JS Ext

Thursday, September 19, 2013

Fear of Breaking Production Code

At every single place I have worked, there has always been this fear of breaking code that already works.  We are never allowed to update code without a "business reason".  This is really frustrating for me.  I like creating common code that allows reuse.  The reusable code often brings down the cost of implementing new requirements, but that is very hard to quantify.  Therefore, I'm stuck with old code that I am forced to "maintain" but I'm not allowed to "update".
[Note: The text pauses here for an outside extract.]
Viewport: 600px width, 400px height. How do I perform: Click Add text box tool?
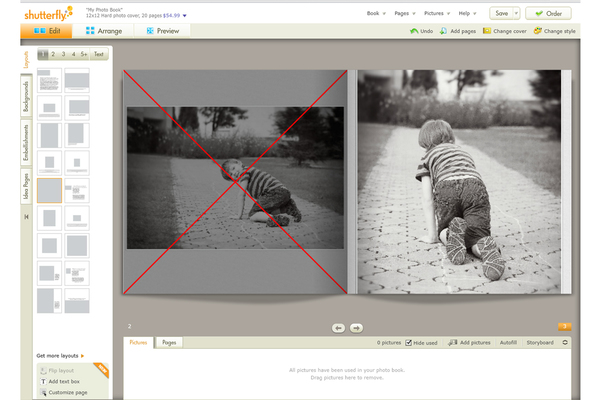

Most recently, I was working on a page that had a few legal disclaimers on the bottom.  After the disclaimers was a link to a page that had more verbose disclaimers.  When I asked about the details of the disclaimer page, I was told that it already existed; that I should just use the existing page.  I dove into the code and found that the disclaimer page was NOT implemented in a way that promoted code reuse.  When someone else needed that disclaimer page, they resorted to copy-and-paste programming!  This left me in a bad situation.  My business would not accept the idea that I couldn't just reuse the existing disclaimer page.  In their view, someone else was able to reuse it, therefore I must be lying.  Therefore, the cheap thing to do would be to just copy-and-page all over again.  I don't like doing that.  Alternatively, I could re-implement the disclaimer page in a way that is reusable.  All developers could call a new library that I write that displays the disclaimer page for them.  This makes it cheaper to implement the requirement in the future all while not costing a lot of money: the reusable logic actually isn't that complicated.  You just have to implement it was reusablity in mind the first time around.  I chose to go with this option, but I now have two different implementations of the same page!  I'm not allowed to retrofit the new implementation, since that could "break working code".  There is no guarantee that the next time this requirement is added, that developer will use my reusable version.  In fact, the business will probably tell them not to talk to me since I gave them a hard time in the first place.
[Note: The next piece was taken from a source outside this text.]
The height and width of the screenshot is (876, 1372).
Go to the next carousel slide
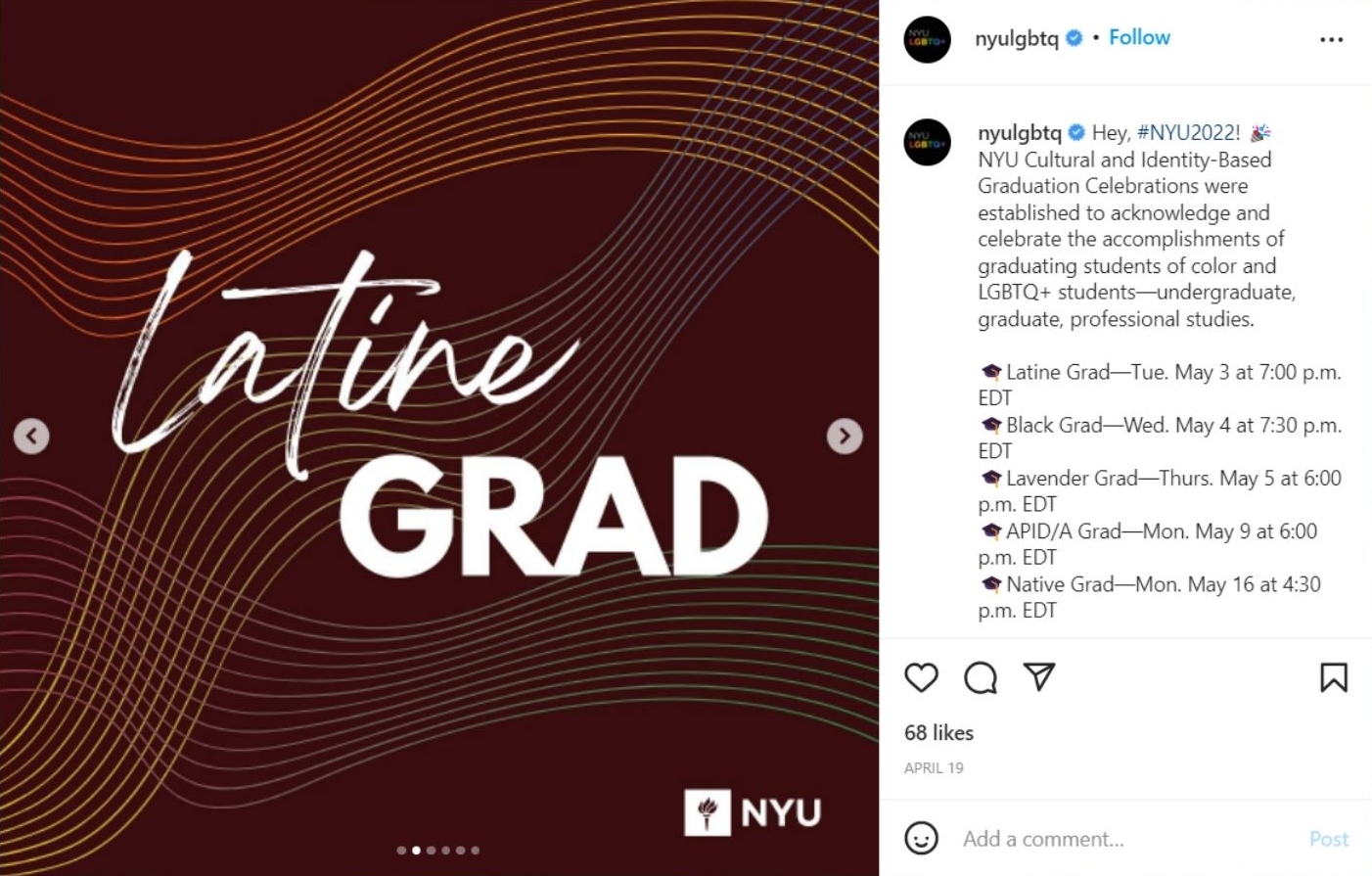(845, 436)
This was just the latest example.  I have run into this multiple times.  It doesn't matter that you can improve the code.  Changing the code means risk.  Everyone is afraid of that risk; especially if they don't understand that there is a cost benefit.  To me, there should have been test cases and automated tests that mitigate those risks.  What irritates me the most is the people who tend to be really against software maintenance are also the ones that tell me automated unit tests are a waste of time!

Software should have automated test cases.  Test cases and requirements should be clearly documented (I am still bad at this one).  Code coverage should be reasonably high (I let developers define "reasonable").  There should be a clear, repeatable elevation plan that supports rollback.  If you have all of these things, the risk should be so small, that you should be able to perform software maintenance tasks while minimizing the risk.